Our culture has a warped idea of what constitutes the good life, in large part because it has a mistaken view of God. God is said to be characterized by glory, peace, power, and joy. So far so good. But the Bible never tires of reminding us that God’s identity also includes suffering: God was in Christ reconciling the world to himself. How? By suffering and dying on a cross. On the cross, Christ suffered and suffered unimaginably, suffered to the horrible point of feeling deserted by the God of glory and power. All that was left for Jesus was the Father who, setting aside glory and power, suffers in silence.

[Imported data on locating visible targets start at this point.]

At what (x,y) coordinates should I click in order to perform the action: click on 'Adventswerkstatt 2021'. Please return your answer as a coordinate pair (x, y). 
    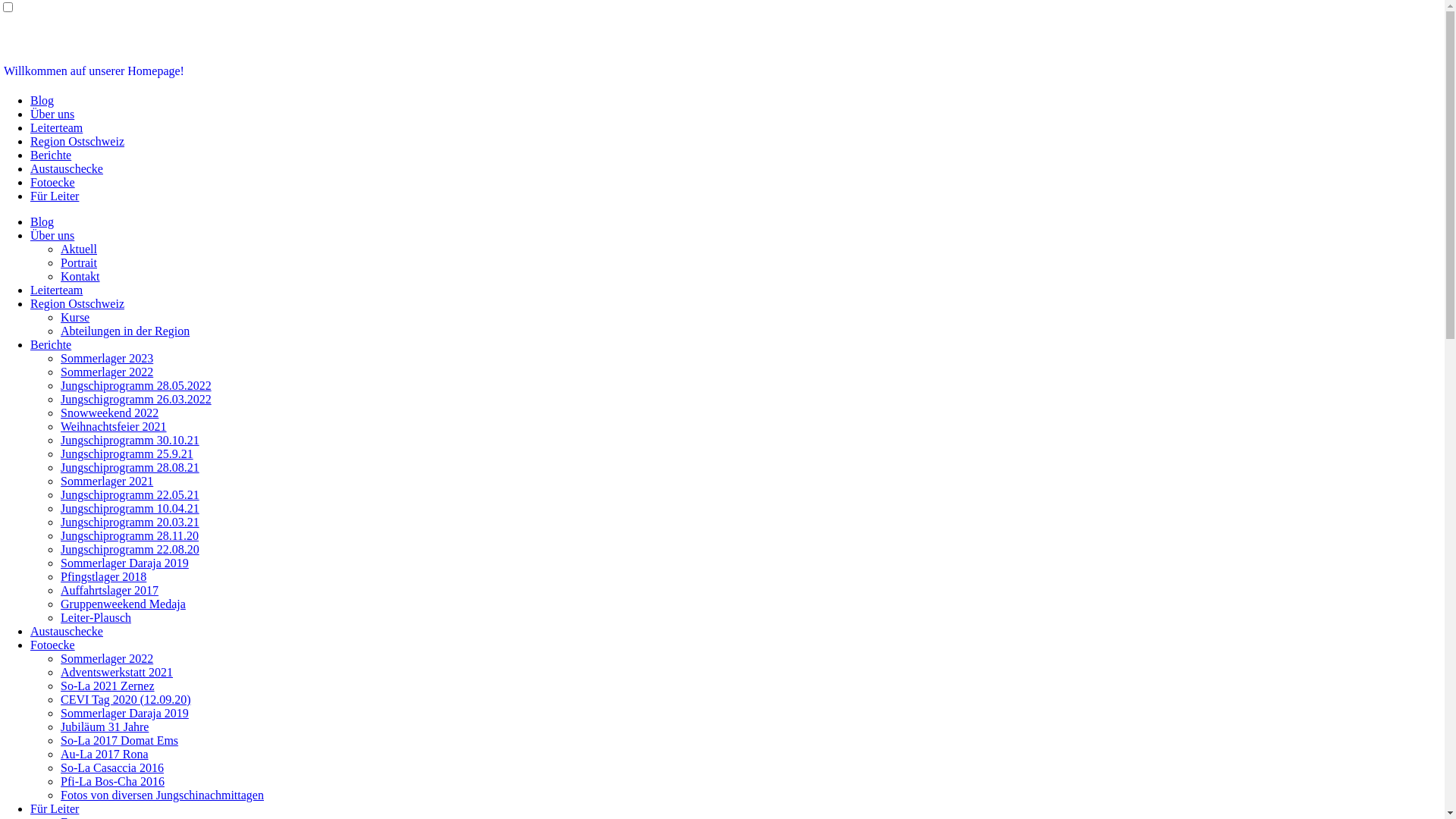
    Looking at the image, I should click on (115, 671).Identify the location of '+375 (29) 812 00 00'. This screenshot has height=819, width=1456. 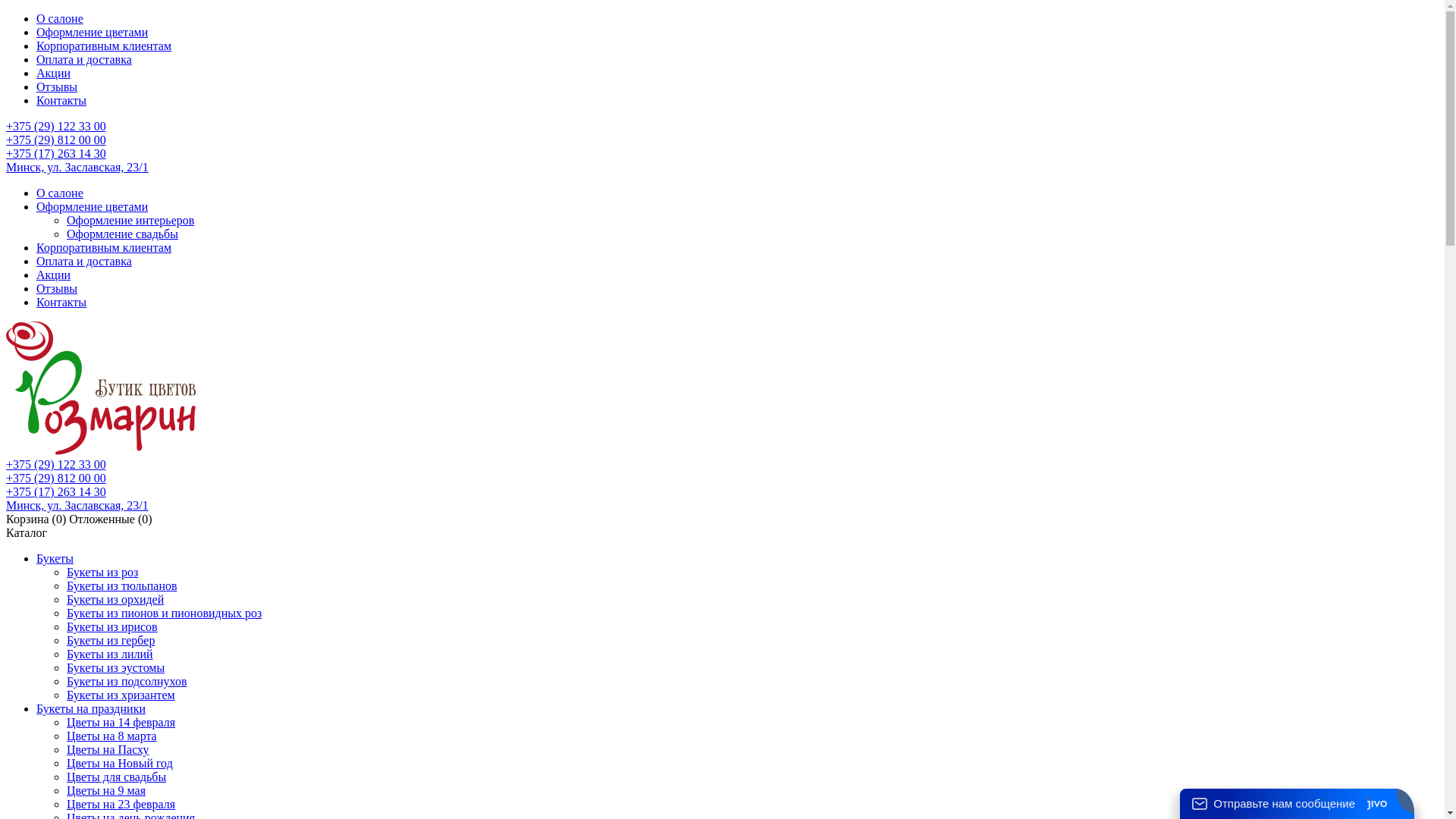
(55, 140). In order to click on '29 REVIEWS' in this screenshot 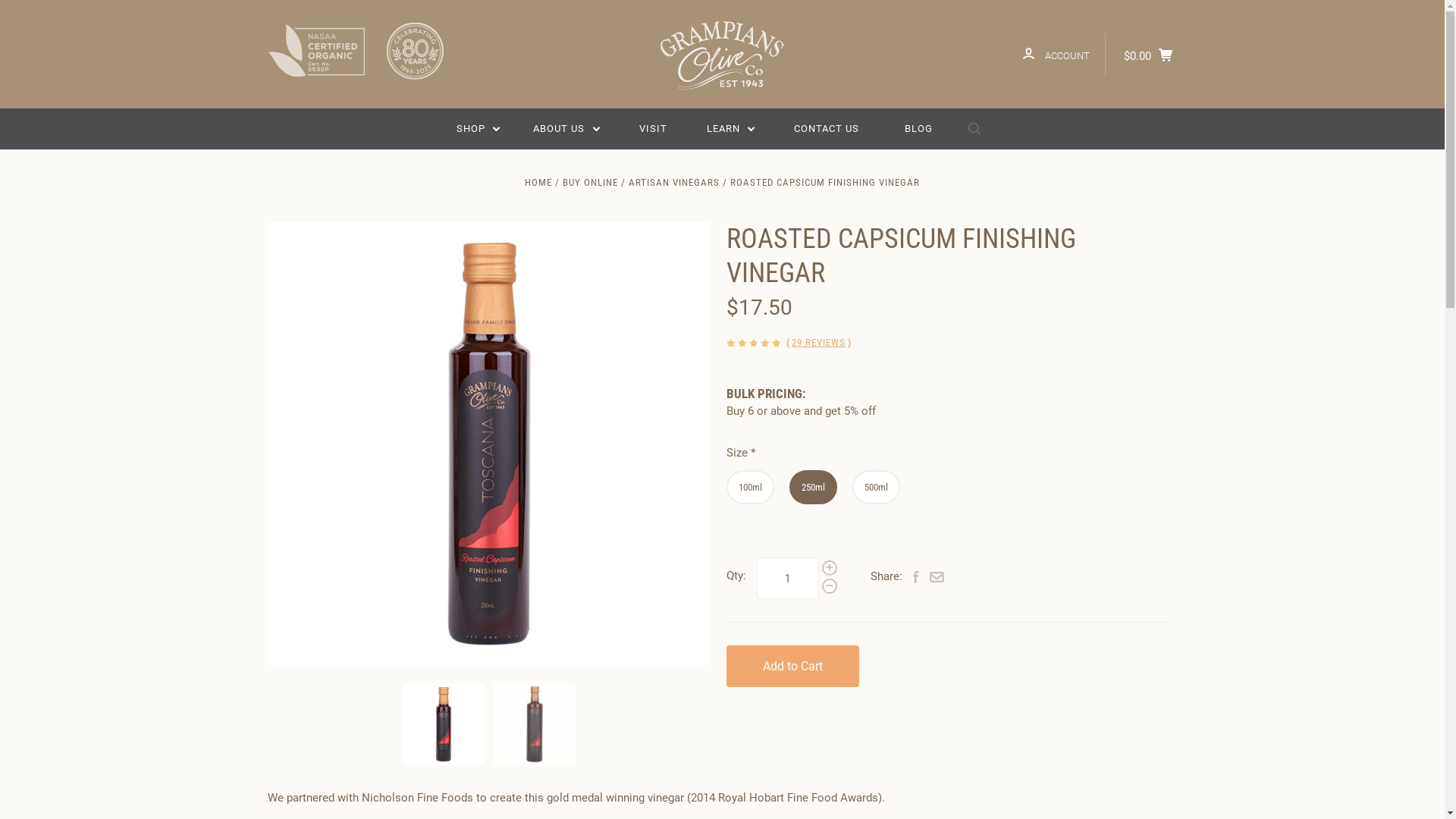, I will do `click(817, 343)`.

The church father Origen put it like this:
But the Father himself, the God of the universe, he who is full of long-suffering, mercy, and pity, does he not suffer in some way? Or do you not know that, when he concerns himself with human affairs, he suffers a human passion? “For the Lord your God has taken on himself your ways, like someone who takes upon himself his child.” God thus takes upon himself our ways, as the Son of God takes upon himself our passions. The Father himself is not impassible. If one prays to him, he takes pity and is compassionate. He suffers a passion of love [passio caritatis].
Our suffering is grounded in our passion for the good, the true, and the beautiful. We suffer when we see in our lives or in our world that the good, the true, and the beautiful have been thwarted, when injustice has won the day, when evil has temporarily triumphed. There would be something wrong with us if we didn’t suffer at such times. It’s one of the ways we reflect the image of God—we suffer in ways similar to his suffering. That’s not to deny that much of our suffering is wrapped up with self-pity and arrogance—Lord, have mercy. But at it’s core, suffering is a divine gift, the gift of suffering love.
Naturally, we sometimes angrily reject this gift, this call to enter willingly into suffering. We curse God. We rail at him. We say God is not like that, or if he is, we want nothing to do with him or his religion. This doesn't relieve our suffering, of course, but only turns it into bitterness. And let's admit that bitterness tastes good for a time. We're asserting ourselves against our fate, against almighty God, in fact. We feel alive with anger as we smash our false idol, the one we’ve created, the one shaped in the image of who we believe God is supposed to be. In our rage, we savor sweet bitterness.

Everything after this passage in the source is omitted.